**Provided material:**
§ §
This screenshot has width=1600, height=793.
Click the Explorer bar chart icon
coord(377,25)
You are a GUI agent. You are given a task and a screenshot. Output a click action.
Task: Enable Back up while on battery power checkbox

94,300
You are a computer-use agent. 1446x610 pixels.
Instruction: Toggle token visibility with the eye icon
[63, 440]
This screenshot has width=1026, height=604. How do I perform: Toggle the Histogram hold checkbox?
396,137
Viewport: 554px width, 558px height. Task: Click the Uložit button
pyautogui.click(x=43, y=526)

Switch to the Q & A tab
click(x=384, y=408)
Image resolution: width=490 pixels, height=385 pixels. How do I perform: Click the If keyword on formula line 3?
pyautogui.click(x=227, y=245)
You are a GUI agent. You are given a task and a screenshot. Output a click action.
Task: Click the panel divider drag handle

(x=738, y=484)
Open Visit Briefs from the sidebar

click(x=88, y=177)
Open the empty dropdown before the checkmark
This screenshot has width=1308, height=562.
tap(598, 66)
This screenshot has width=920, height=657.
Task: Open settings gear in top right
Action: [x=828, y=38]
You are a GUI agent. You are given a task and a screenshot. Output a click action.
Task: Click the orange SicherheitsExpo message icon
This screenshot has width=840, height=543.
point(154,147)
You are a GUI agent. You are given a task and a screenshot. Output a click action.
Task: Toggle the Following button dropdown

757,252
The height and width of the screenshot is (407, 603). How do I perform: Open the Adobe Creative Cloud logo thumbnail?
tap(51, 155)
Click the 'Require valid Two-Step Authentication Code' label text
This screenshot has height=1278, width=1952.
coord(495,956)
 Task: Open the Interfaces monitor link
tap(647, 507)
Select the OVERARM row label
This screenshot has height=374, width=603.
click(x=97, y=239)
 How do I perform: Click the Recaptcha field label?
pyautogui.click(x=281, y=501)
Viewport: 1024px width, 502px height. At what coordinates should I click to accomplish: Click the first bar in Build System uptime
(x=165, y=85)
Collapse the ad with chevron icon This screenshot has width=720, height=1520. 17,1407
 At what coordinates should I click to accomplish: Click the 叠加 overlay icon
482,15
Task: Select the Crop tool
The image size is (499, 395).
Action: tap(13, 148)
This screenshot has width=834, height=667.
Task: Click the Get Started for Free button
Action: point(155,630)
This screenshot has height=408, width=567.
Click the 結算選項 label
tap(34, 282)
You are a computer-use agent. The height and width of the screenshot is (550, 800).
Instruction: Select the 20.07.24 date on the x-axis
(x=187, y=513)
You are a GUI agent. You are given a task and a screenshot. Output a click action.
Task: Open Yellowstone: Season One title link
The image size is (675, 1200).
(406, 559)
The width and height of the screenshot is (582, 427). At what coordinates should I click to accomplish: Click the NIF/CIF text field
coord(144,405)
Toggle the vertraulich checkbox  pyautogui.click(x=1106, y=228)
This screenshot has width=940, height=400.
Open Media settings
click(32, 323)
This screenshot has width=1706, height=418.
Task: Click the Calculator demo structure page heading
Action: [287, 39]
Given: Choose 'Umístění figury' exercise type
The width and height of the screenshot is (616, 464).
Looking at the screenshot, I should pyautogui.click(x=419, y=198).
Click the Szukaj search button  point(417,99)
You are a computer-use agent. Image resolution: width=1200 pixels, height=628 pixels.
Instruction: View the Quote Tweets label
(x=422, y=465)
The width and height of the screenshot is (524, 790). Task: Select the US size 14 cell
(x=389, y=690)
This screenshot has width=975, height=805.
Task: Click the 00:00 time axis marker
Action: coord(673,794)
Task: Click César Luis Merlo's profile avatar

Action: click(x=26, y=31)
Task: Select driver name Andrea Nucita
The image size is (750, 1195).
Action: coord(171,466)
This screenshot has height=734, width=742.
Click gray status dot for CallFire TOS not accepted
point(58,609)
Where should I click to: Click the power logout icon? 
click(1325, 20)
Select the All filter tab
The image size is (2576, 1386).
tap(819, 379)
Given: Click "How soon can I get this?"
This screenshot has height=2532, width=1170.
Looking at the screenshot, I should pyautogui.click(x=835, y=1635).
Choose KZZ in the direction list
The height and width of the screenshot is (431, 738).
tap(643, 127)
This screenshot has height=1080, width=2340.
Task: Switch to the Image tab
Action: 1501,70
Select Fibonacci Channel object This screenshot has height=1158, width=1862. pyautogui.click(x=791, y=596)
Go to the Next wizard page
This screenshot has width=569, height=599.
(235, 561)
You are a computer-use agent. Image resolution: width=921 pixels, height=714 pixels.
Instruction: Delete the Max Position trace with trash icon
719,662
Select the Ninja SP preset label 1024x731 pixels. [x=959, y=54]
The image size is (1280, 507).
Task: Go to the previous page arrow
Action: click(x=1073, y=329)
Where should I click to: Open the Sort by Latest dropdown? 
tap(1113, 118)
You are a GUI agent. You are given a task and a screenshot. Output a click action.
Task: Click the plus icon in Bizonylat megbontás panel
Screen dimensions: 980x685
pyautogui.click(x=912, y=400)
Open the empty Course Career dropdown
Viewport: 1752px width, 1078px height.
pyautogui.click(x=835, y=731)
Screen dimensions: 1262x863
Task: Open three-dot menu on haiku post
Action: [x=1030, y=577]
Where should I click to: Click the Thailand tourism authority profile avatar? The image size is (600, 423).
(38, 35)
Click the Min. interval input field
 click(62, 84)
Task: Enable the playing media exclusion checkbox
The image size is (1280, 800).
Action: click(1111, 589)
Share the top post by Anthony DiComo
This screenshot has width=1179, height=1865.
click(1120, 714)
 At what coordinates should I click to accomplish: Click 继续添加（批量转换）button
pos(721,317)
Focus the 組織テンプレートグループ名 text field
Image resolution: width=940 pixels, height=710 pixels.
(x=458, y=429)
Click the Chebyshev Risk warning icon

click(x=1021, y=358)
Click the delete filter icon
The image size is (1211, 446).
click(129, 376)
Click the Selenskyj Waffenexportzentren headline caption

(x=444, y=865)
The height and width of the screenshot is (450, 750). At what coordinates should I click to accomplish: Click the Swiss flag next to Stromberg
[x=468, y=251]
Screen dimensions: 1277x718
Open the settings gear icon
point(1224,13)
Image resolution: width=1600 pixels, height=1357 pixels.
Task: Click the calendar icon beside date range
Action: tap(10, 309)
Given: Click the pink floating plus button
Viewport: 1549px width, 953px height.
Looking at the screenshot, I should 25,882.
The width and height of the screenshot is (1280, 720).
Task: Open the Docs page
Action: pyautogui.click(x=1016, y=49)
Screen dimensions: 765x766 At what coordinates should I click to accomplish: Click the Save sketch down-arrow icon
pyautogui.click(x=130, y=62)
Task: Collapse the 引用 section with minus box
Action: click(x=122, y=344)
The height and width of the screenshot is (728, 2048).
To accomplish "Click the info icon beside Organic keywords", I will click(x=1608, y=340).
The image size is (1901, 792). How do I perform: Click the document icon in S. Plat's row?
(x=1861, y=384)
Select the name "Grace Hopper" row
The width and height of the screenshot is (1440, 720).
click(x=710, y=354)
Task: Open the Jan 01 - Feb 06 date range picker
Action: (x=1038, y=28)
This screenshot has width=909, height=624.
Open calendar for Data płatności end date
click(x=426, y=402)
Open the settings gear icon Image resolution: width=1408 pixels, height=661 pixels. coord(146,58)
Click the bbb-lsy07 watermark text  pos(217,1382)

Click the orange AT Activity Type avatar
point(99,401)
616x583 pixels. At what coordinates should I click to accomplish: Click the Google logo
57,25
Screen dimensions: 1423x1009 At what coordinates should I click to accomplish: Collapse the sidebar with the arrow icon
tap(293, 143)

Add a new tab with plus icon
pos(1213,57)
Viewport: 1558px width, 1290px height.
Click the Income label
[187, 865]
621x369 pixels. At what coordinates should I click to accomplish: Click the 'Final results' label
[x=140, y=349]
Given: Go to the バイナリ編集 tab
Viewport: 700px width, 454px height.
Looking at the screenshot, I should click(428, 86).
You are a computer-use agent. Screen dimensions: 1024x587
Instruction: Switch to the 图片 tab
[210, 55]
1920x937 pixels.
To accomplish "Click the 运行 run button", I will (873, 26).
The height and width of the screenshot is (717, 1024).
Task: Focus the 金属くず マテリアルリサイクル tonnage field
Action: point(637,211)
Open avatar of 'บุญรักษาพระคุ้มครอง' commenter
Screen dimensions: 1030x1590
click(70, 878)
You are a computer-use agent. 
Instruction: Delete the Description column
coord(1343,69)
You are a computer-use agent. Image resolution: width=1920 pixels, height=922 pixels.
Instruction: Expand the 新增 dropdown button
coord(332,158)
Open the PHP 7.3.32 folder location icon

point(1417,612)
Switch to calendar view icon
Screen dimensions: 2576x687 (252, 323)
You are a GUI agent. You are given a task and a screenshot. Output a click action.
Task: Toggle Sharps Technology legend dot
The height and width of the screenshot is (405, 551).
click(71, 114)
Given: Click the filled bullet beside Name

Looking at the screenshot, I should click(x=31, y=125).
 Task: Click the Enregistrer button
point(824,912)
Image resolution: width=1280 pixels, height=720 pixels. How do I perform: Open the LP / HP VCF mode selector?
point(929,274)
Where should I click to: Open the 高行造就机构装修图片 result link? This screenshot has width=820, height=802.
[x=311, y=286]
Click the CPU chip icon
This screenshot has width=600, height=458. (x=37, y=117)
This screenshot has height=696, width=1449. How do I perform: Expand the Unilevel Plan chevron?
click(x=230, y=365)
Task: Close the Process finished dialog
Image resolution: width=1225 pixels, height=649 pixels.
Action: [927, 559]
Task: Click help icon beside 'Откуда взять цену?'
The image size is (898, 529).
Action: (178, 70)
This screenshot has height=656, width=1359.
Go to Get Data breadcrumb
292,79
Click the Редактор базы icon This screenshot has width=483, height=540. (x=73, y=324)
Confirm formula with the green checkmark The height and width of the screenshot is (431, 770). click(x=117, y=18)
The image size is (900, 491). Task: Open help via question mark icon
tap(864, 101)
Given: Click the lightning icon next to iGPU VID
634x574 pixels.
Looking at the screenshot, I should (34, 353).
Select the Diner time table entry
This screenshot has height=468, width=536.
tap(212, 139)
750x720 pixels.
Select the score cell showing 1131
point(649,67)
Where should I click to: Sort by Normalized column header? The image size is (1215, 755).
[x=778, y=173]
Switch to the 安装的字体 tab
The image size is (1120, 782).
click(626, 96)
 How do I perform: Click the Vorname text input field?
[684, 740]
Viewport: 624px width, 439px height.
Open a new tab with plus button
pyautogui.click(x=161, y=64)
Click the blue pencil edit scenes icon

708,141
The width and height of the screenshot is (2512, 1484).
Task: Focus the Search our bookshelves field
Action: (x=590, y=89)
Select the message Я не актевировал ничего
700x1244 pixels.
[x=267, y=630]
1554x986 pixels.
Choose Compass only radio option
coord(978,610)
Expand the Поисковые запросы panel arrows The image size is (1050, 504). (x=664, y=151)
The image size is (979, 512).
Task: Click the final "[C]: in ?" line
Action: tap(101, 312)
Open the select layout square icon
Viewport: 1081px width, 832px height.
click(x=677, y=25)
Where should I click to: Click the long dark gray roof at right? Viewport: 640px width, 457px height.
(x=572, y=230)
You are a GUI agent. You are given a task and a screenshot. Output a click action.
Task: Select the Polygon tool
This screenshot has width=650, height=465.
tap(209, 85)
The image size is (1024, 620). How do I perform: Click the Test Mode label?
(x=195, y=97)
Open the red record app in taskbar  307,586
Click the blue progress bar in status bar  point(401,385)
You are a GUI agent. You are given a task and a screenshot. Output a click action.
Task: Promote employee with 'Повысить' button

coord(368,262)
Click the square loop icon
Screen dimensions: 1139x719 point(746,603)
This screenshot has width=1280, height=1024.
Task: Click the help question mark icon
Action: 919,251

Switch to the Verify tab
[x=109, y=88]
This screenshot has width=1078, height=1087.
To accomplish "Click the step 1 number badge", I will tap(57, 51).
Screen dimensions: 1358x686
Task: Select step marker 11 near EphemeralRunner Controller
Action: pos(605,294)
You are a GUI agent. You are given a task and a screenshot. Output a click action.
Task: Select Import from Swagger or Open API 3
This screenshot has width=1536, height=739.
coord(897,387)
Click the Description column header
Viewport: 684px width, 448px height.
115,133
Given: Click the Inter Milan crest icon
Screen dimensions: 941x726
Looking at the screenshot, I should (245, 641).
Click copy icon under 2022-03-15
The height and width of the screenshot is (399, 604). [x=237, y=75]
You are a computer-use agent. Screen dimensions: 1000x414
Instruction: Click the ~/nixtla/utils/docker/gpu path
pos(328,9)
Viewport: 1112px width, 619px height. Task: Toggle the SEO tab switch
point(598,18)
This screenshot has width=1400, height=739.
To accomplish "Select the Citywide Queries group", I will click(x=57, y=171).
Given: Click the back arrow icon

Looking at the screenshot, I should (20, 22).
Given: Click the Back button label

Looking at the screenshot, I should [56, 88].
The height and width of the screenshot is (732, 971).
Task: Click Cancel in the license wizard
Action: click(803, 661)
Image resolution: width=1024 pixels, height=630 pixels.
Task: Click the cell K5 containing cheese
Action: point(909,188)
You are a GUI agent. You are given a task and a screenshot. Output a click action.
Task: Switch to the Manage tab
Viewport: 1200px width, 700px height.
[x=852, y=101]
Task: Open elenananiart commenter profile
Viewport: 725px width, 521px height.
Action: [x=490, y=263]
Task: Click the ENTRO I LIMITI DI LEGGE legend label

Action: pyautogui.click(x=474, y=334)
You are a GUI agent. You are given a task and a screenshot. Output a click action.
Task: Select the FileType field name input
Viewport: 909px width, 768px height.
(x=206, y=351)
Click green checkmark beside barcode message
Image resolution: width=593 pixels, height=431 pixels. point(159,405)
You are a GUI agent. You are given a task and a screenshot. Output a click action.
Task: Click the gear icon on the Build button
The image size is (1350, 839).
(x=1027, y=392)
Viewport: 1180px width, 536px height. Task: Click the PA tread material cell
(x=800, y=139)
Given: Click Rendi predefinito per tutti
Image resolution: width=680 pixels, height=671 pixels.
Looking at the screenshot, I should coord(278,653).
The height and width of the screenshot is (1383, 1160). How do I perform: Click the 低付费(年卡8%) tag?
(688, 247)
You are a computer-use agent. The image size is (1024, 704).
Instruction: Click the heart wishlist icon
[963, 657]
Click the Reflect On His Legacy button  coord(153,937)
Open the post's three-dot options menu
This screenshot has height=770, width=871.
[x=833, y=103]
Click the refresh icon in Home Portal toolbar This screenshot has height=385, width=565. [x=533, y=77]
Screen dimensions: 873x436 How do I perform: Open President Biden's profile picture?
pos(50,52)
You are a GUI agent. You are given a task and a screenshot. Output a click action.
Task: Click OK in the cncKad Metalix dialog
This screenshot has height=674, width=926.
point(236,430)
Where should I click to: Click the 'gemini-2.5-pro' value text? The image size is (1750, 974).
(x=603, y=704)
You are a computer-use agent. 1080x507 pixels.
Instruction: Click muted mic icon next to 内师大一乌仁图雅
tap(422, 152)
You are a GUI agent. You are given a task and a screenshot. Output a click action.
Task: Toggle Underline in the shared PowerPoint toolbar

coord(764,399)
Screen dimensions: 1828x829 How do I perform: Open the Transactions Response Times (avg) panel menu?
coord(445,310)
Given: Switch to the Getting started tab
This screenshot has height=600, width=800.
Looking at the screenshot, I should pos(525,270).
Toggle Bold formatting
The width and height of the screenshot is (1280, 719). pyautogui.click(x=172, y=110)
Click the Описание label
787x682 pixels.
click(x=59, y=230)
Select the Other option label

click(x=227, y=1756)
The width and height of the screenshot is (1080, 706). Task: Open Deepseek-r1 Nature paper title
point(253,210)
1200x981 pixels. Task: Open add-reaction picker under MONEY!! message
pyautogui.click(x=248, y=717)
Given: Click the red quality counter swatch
§ §
**What the task requires:** Copy out each line of the listing that holds the string "dialog".

**Exercise response:**
Task: Close the Process finished dialog
Task: Click OK in the cncKad Metalix dialog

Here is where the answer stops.